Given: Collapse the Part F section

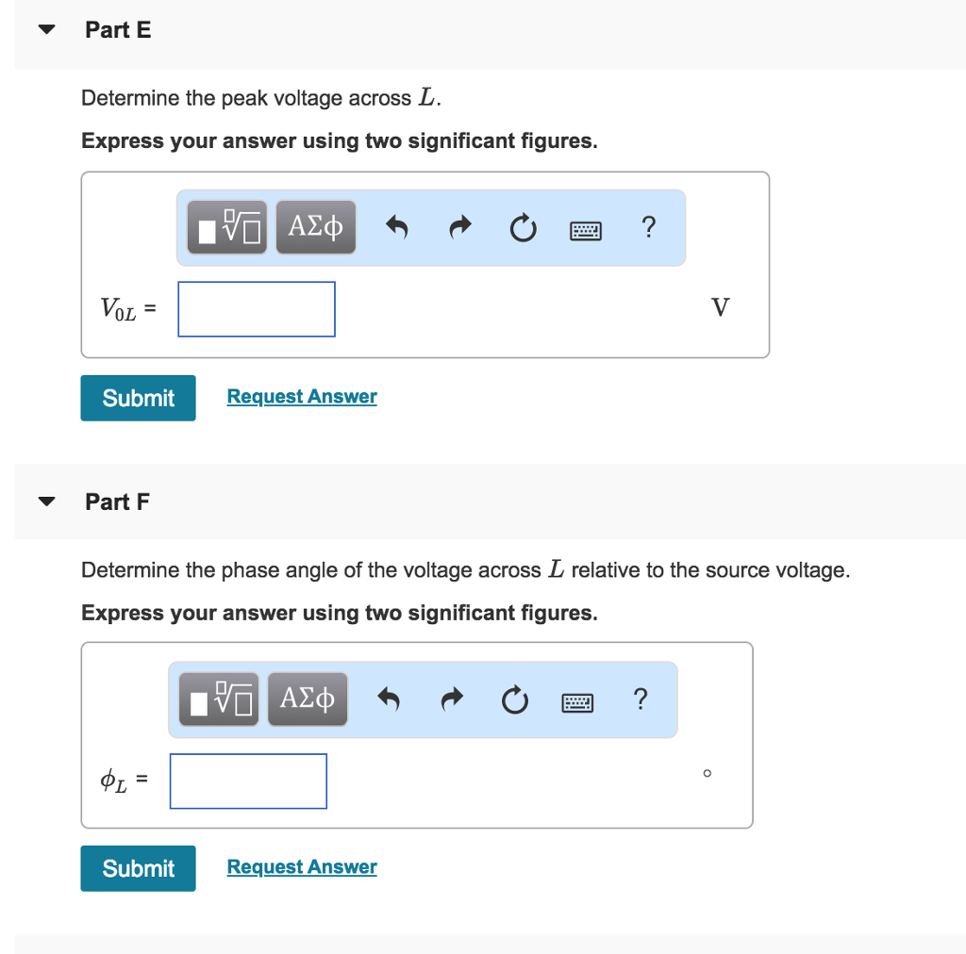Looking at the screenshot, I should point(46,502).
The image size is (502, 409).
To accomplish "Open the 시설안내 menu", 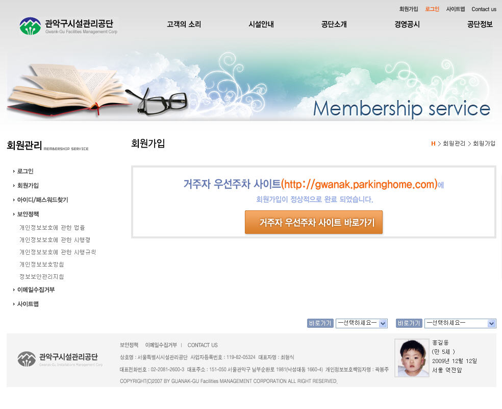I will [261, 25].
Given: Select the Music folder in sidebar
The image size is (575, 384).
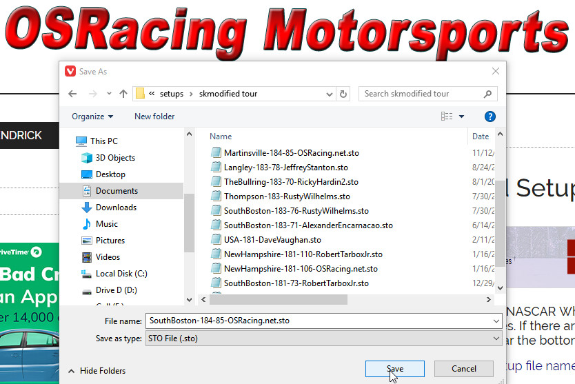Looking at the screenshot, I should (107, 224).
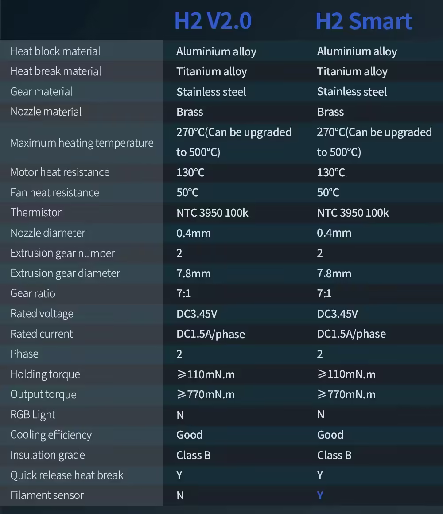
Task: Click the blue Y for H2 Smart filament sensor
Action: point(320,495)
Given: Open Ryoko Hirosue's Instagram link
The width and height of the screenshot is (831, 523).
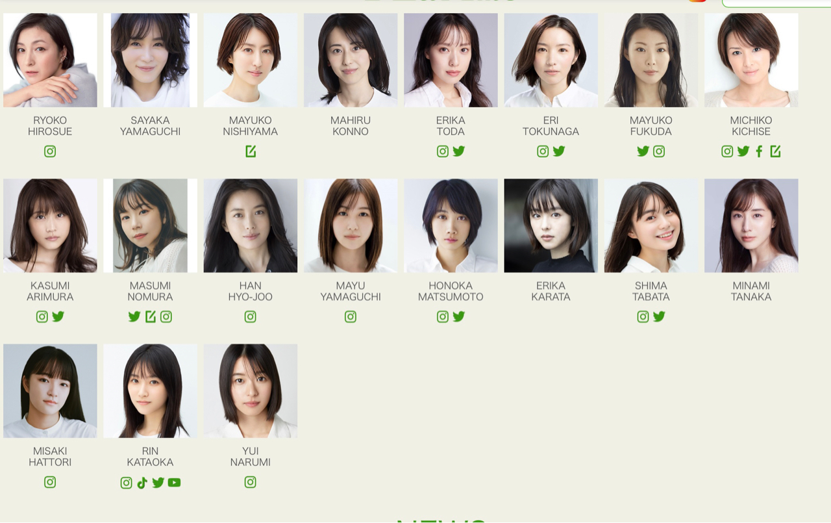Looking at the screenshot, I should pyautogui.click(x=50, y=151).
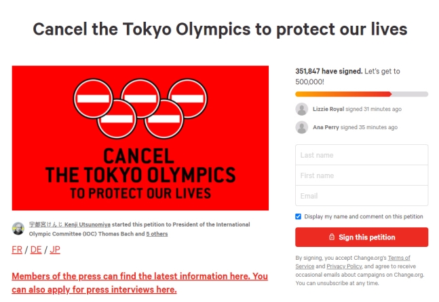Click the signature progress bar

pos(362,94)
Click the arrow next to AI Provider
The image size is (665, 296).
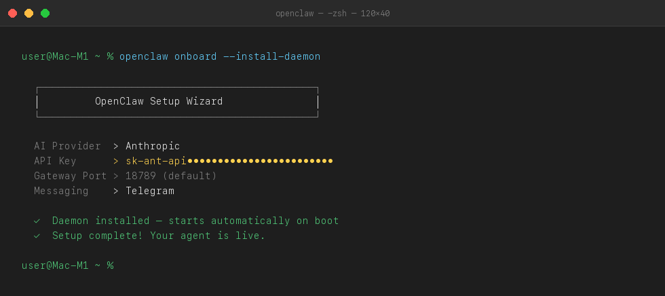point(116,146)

==

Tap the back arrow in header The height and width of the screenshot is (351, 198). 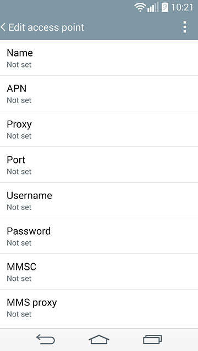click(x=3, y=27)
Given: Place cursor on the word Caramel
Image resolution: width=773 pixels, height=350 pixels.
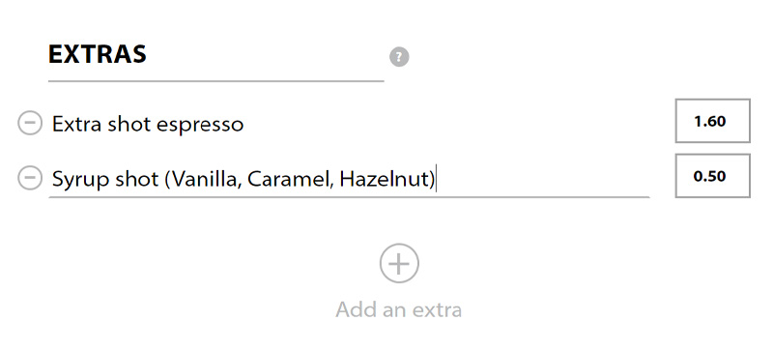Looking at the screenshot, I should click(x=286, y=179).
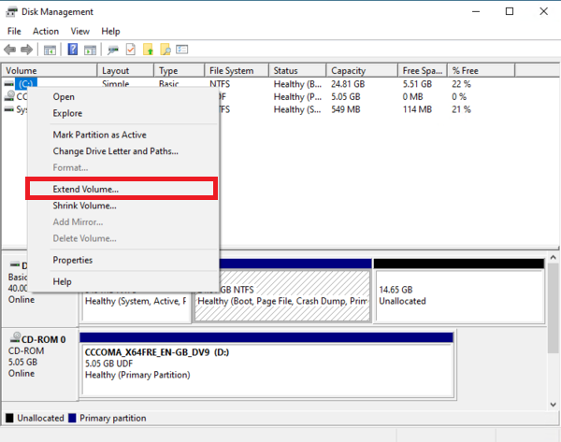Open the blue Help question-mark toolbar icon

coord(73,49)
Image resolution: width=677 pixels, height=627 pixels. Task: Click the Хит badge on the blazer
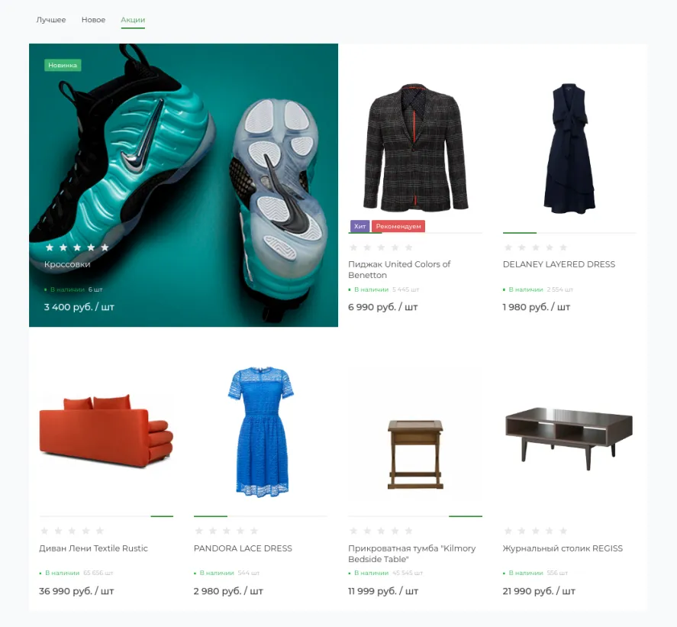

---

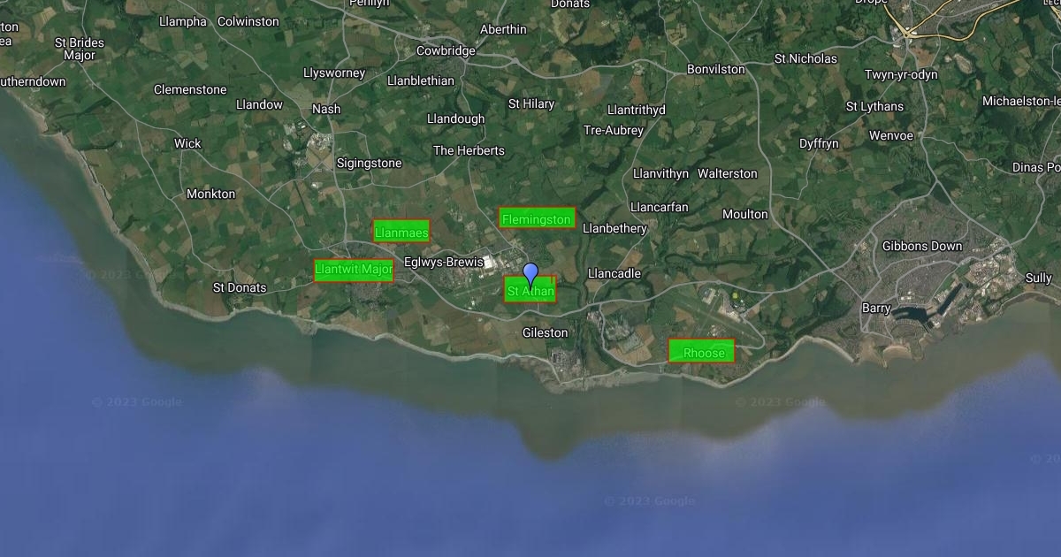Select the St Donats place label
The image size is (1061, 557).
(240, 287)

» **Activity**
From the records above, transcribe exactly the lines starting at the one containing "Given: Place cursor on the word Caramel" and ending at the one containing "Image resolution: width=677". Skip the pictures.

» **Written answer**
Given: Place cursor on the word Caramel
Image resolution: width=773 pixels, height=350 pixels.
Looking at the screenshot, I should click(x=286, y=179).
Open the blue Help question-mark toolbar icon

coord(73,49)
Image resolution: width=677 pixels, height=627 pixels. Task: Click the Хит badge on the blazer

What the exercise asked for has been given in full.